▸ **What this task involves**
Omit the images, then repeat the listing exactly.

▸ **Task material**
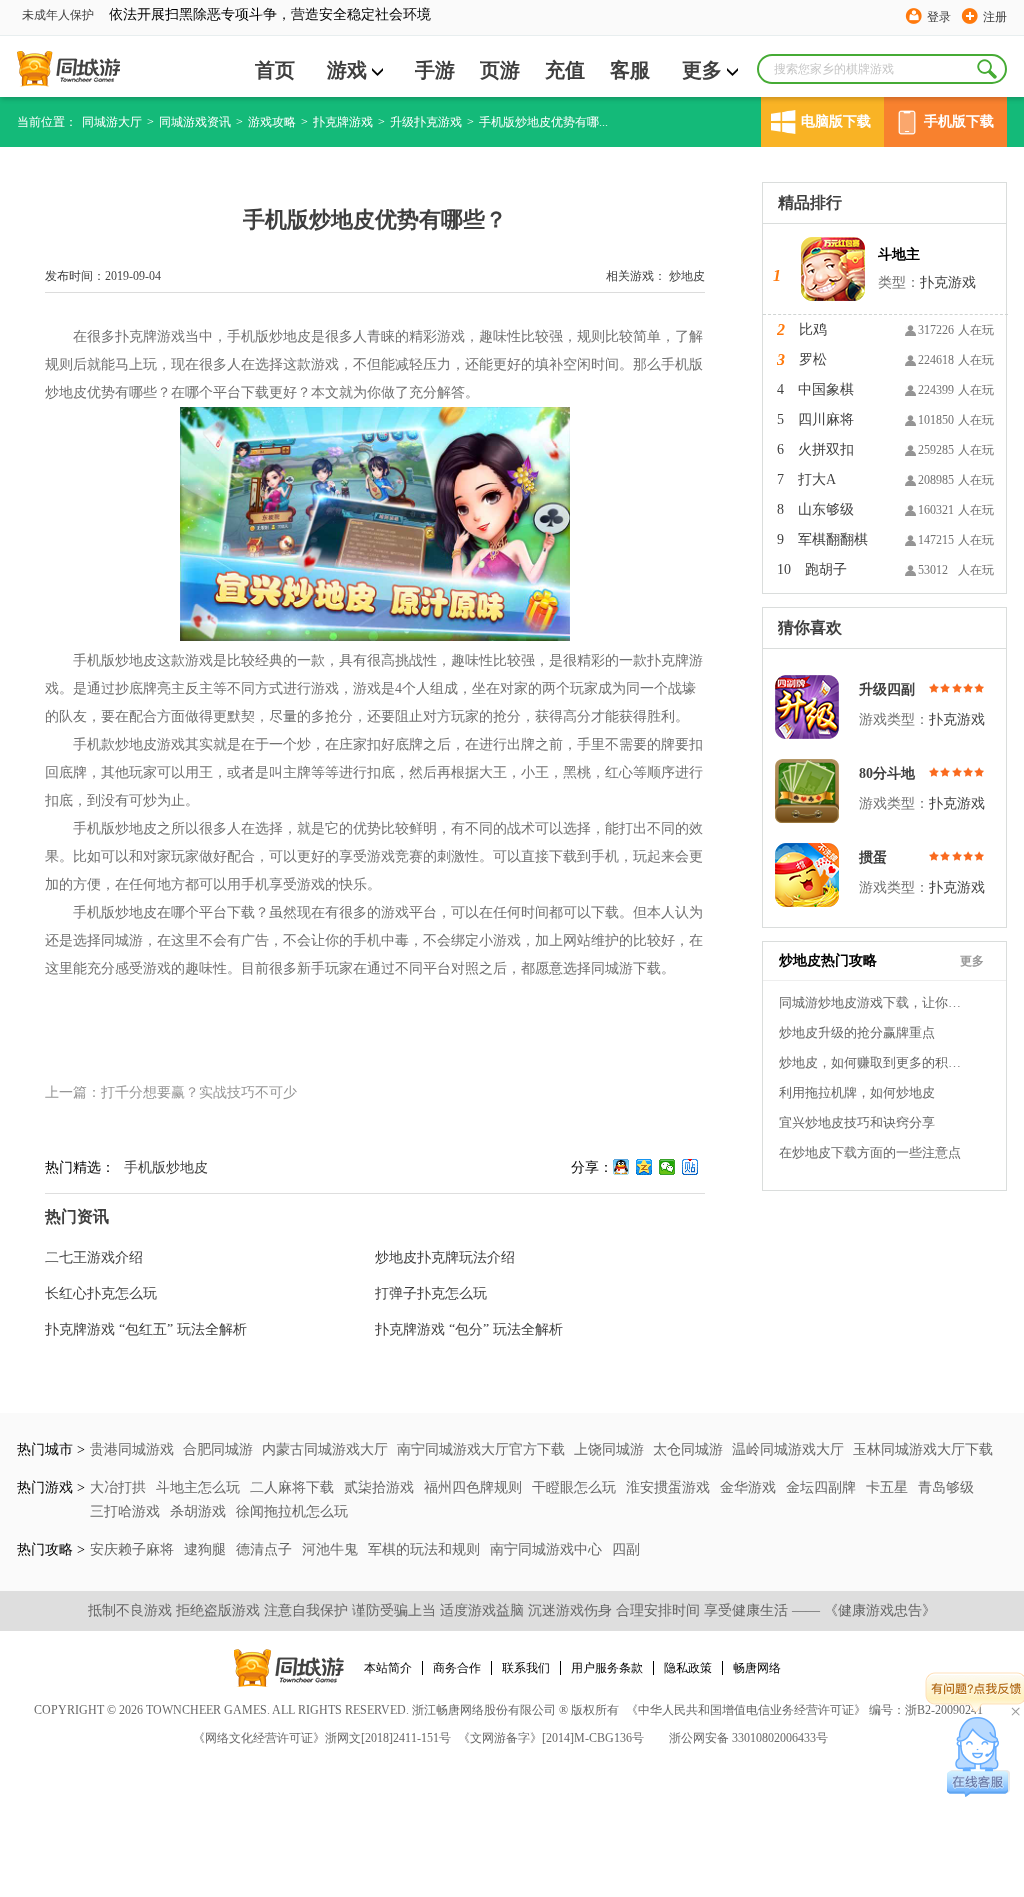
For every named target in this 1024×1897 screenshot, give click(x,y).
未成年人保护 (58, 15)
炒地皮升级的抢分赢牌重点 (857, 1032)
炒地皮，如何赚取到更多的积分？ (874, 1062)
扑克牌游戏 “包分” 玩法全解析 (469, 1329)
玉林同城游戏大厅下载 (923, 1449)
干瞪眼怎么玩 (576, 1487)
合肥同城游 (218, 1449)
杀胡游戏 (200, 1511)
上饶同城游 (609, 1449)
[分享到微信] (667, 1167)
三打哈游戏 (127, 1511)
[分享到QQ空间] (644, 1167)
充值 (565, 70)
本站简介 (388, 1668)
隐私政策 (688, 1668)
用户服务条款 (607, 1668)
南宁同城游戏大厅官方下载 (481, 1449)
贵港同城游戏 (132, 1449)
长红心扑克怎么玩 (101, 1293)
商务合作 (457, 1668)
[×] (978, 1757)
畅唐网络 (757, 1668)
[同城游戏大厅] (68, 69)
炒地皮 (687, 276)
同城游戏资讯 (195, 122)
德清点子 (266, 1549)
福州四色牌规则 (475, 1487)
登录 (939, 17)
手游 (435, 70)
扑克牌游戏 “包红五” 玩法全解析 (146, 1329)
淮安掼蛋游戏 (670, 1487)
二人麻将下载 (294, 1487)
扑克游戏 (948, 282)
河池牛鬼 (332, 1549)
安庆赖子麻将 (134, 1549)
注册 (995, 17)
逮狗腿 (207, 1549)
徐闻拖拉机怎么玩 (292, 1511)
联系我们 (526, 1668)
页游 (500, 70)
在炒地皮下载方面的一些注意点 (870, 1152)
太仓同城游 (688, 1449)
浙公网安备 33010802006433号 (748, 1738)
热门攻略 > (51, 1549)
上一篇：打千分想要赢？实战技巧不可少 (171, 1092)
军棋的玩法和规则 (426, 1549)
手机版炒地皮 (166, 1167)
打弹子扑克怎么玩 (431, 1293)
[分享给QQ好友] (621, 1167)
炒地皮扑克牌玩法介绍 (445, 1257)
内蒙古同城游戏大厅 (325, 1449)
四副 (626, 1549)
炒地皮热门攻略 (828, 960)
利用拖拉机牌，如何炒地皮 (857, 1092)
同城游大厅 (112, 122)
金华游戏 (750, 1487)
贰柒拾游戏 (381, 1487)
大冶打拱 (120, 1487)
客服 (630, 70)
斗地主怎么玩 (200, 1487)
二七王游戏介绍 (94, 1257)
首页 (275, 70)
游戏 (347, 70)
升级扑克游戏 (426, 122)
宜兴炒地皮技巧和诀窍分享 (857, 1122)
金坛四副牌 (823, 1487)
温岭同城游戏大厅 (788, 1449)
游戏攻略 (272, 122)
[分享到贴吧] (690, 1167)
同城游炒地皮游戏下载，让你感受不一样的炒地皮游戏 (874, 1002)
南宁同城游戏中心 (548, 1549)
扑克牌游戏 (343, 122)
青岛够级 (946, 1487)
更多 (702, 70)
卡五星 (889, 1487)
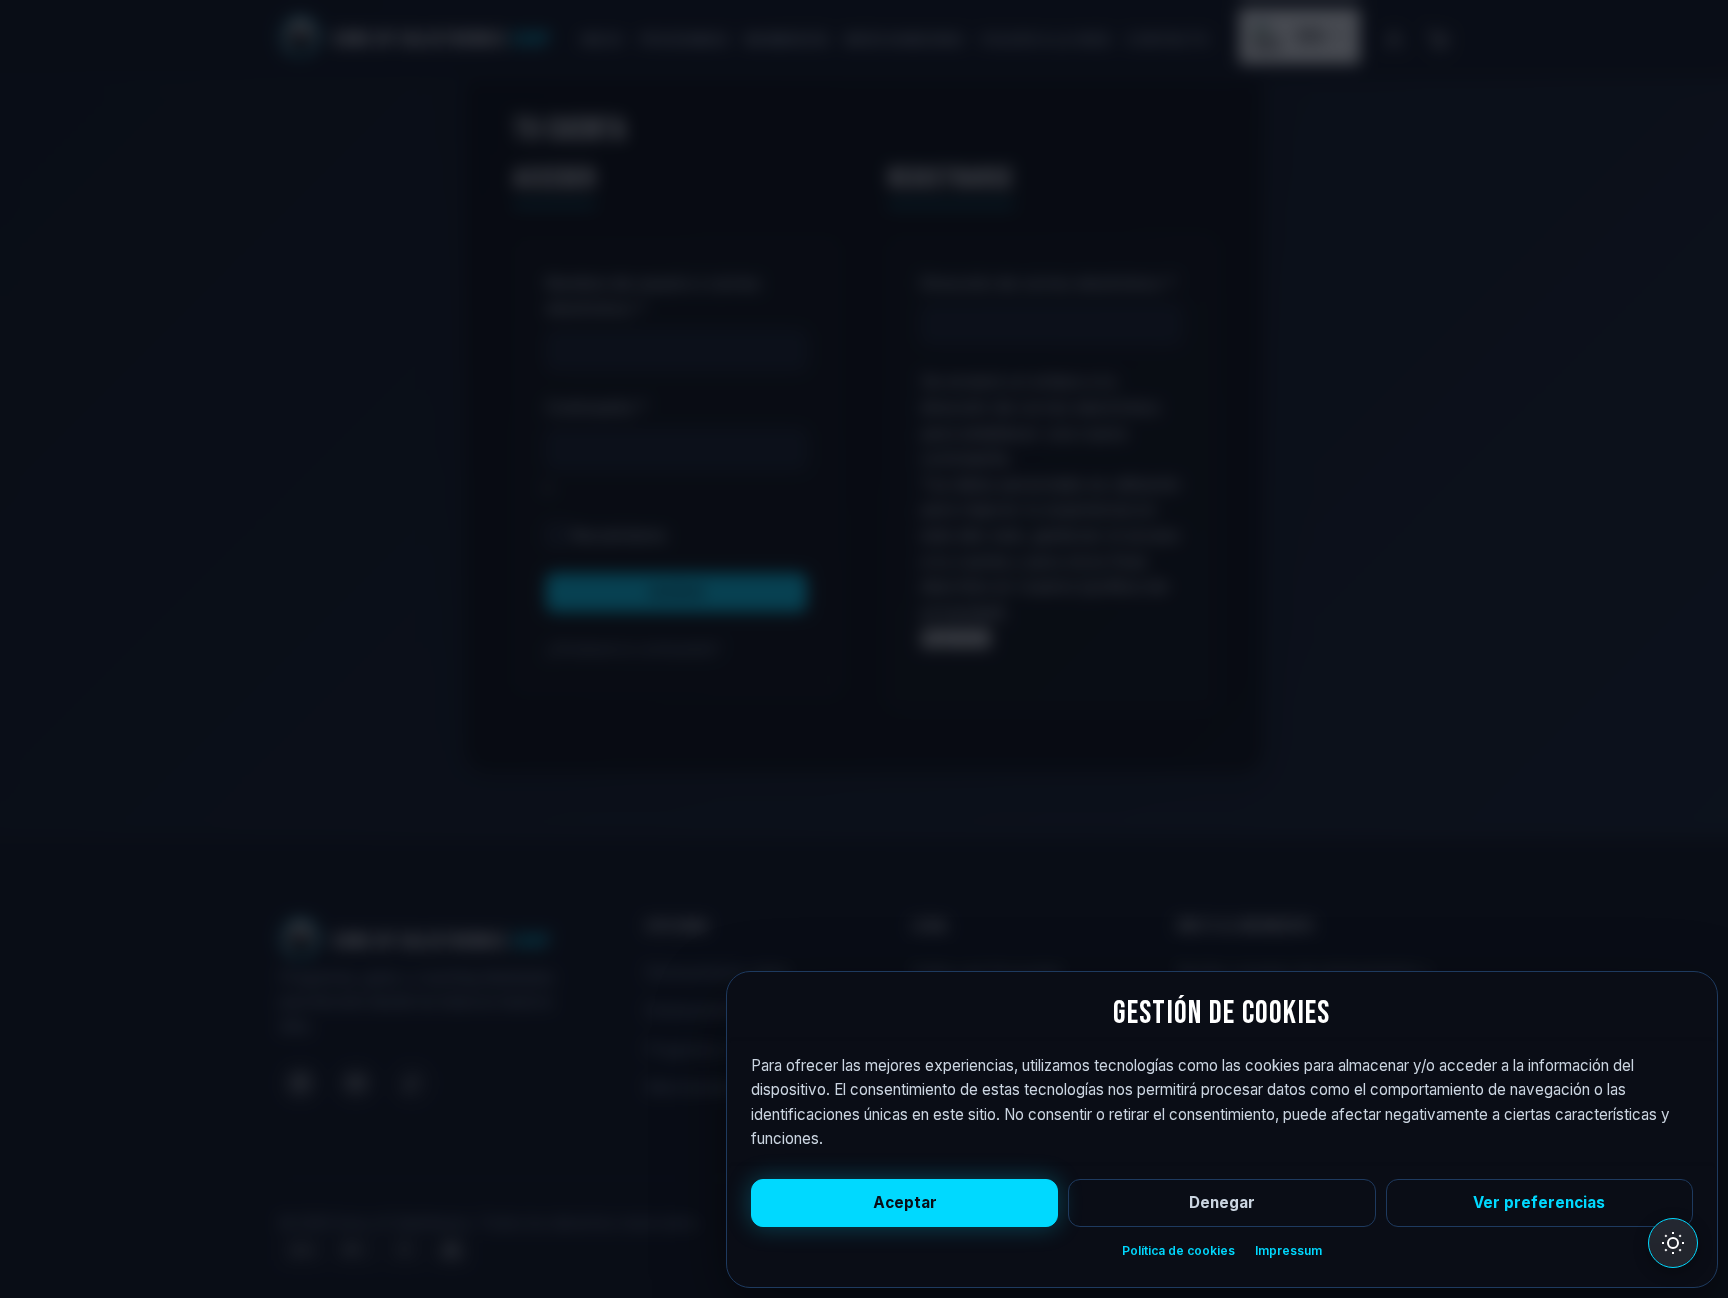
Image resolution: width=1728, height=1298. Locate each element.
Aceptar (905, 1202)
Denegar (1222, 1202)
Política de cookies (1178, 1250)
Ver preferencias (1539, 1202)
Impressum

▸ **Written reply**
For every named target in this 1024×1897 screenshot, give click(x,y).
未成年人保护 (58, 15)
炒地皮升级的抢分赢牌重点 (857, 1032)
炒地皮，如何赚取到更多的积分？ (874, 1062)
扑克牌游戏 “包分” 玩法全解析 (469, 1329)
玉林同城游戏大厅下载 (923, 1449)
干瞪眼怎么玩 (576, 1487)
合肥同城游 (218, 1449)
杀胡游戏 (200, 1511)
上饶同城游 (609, 1449)
[分享到微信] (667, 1167)
三打哈游戏 (127, 1511)
[分享到QQ空间] (644, 1167)
充值 (565, 70)
本站简介 (388, 1668)
隐私政策 (688, 1668)
用户服务条款 (607, 1668)
南宁同城游戏大厅官方下载 (481, 1449)
贵港同城游戏 (132, 1449)
长红心扑克怎么玩 (101, 1293)
商务合作 (457, 1668)
[×] (978, 1757)
畅唐网络 (757, 1668)
[同城游戏大厅] (68, 69)
炒地皮 (687, 276)
同城游戏资讯 (195, 122)
德清点子 (266, 1549)
福州四色牌规则 (475, 1487)
登录 (939, 17)
手游 (435, 70)
扑克牌游戏 “包红五” 玩法全解析 (146, 1329)
淮安掼蛋游戏 (670, 1487)
二人麻将下载 (294, 1487)
扑克游戏 (948, 282)
河池牛鬼 (332, 1549)
安庆赖子麻将 (134, 1549)
注册 (995, 17)
逮狗腿 (207, 1549)
徐闻拖拉机怎么玩 (292, 1511)
联系我们 (526, 1668)
页游 (500, 70)
在炒地皮下载方面的一些注意点 (870, 1152)
太仓同城游 (688, 1449)
浙公网安备 33010802006433号 (748, 1738)
热门攻略 > (51, 1549)
上一篇：打千分想要赢？实战技巧不可少 (171, 1092)
军棋的玩法和规则 (426, 1549)
手机版炒地皮 (166, 1167)
打弹子扑克怎么玩 (431, 1293)
[分享给QQ好友] (621, 1167)
炒地皮扑克牌玩法介绍 (445, 1257)
内蒙古同城游戏大厅 (325, 1449)
四副 (626, 1549)
炒地皮热门攻略 (828, 960)
利用拖拉机牌，如何炒地皮 (857, 1092)
同城游大厅 (112, 122)
金华游戏 (750, 1487)
贰柒拾游戏 (381, 1487)
大冶打拱 (120, 1487)
客服 (630, 70)
斗地主怎么玩 (200, 1487)
二七王游戏介绍 (94, 1257)
首页 (275, 70)
游戏 (347, 70)
升级扑克游戏 (426, 122)
宜兴炒地皮技巧和诀窍分享 (857, 1122)
金坛四副牌 (823, 1487)
温岭同城游戏大厅 (788, 1449)
游戏攻略 (272, 122)
[分享到贴吧] (690, 1167)
同城游炒地皮游戏下载，让你感受不一样的炒地皮游戏 (874, 1002)
南宁同城游戏中心 (548, 1549)
扑克牌游戏 (343, 122)
青岛够级 (946, 1487)
更多 (702, 70)
卡五星 (889, 1487)
Image resolution: width=1728, height=1298. Locate each element.
Aceptar (905, 1202)
Denegar (1222, 1202)
Política de cookies (1178, 1250)
Ver preferencias (1539, 1202)
Impressum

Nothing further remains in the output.